Task item – Copy out each line of the material exactly. Pictures do not belong in the copy.

BEGIN Materials provided

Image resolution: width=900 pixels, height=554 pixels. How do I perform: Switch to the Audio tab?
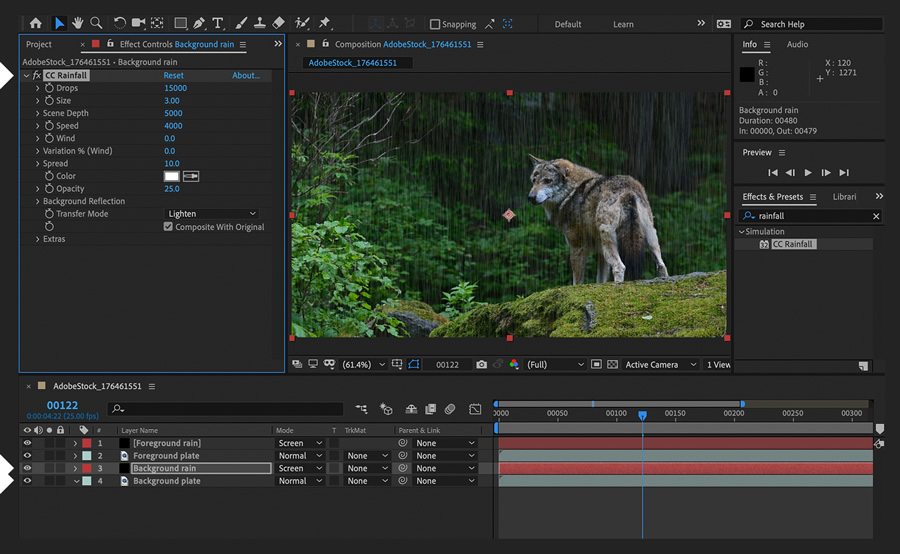point(797,45)
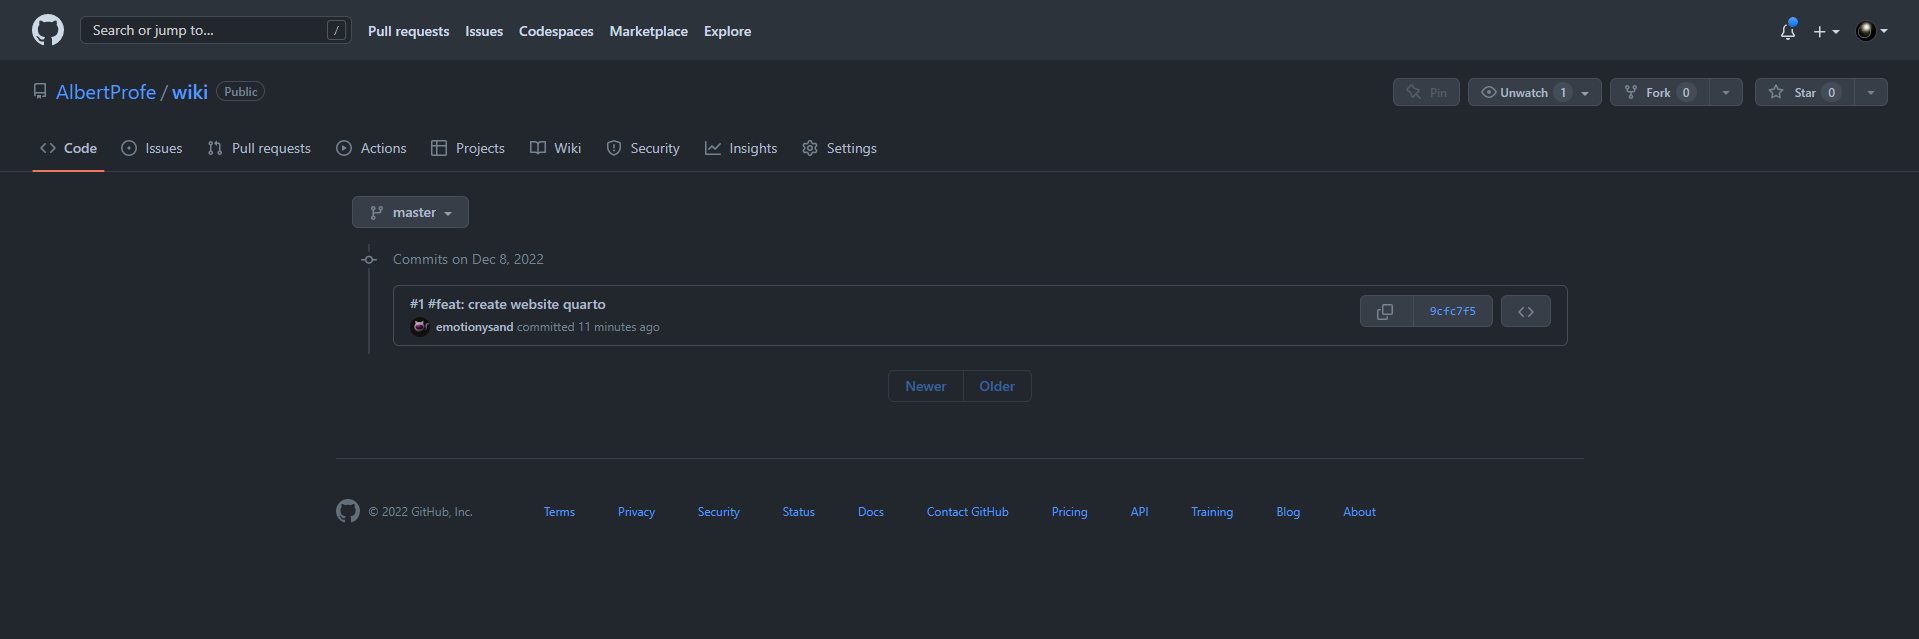The height and width of the screenshot is (639, 1919).
Task: Open the user profile avatar menu
Action: click(1871, 31)
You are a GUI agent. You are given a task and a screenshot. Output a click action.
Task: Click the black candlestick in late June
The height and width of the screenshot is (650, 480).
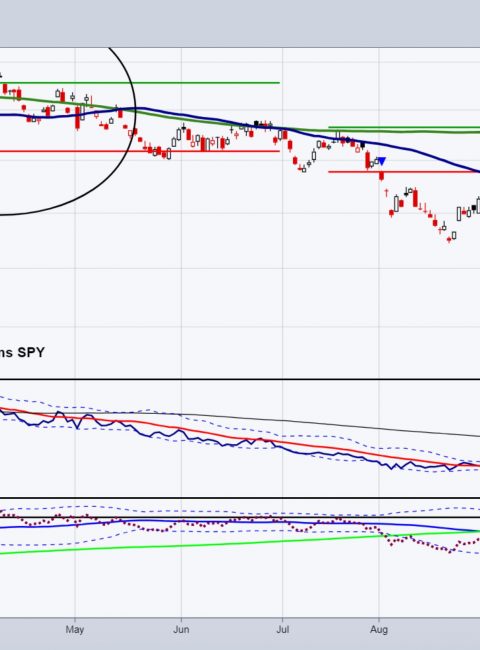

END Materials provided

Answer box –
Image resolution: width=900 pixels, height=554 pixels. How do I perform: Switch to the Audio tab?
point(797,45)
The height and width of the screenshot is (639, 1919).
Task: Open the user profile avatar menu
Action: click(1871, 31)
You are a GUI agent. You are given a task and a screenshot. Output a click action.
Task: Click the black candlestick in late June
The height and width of the screenshot is (650, 480).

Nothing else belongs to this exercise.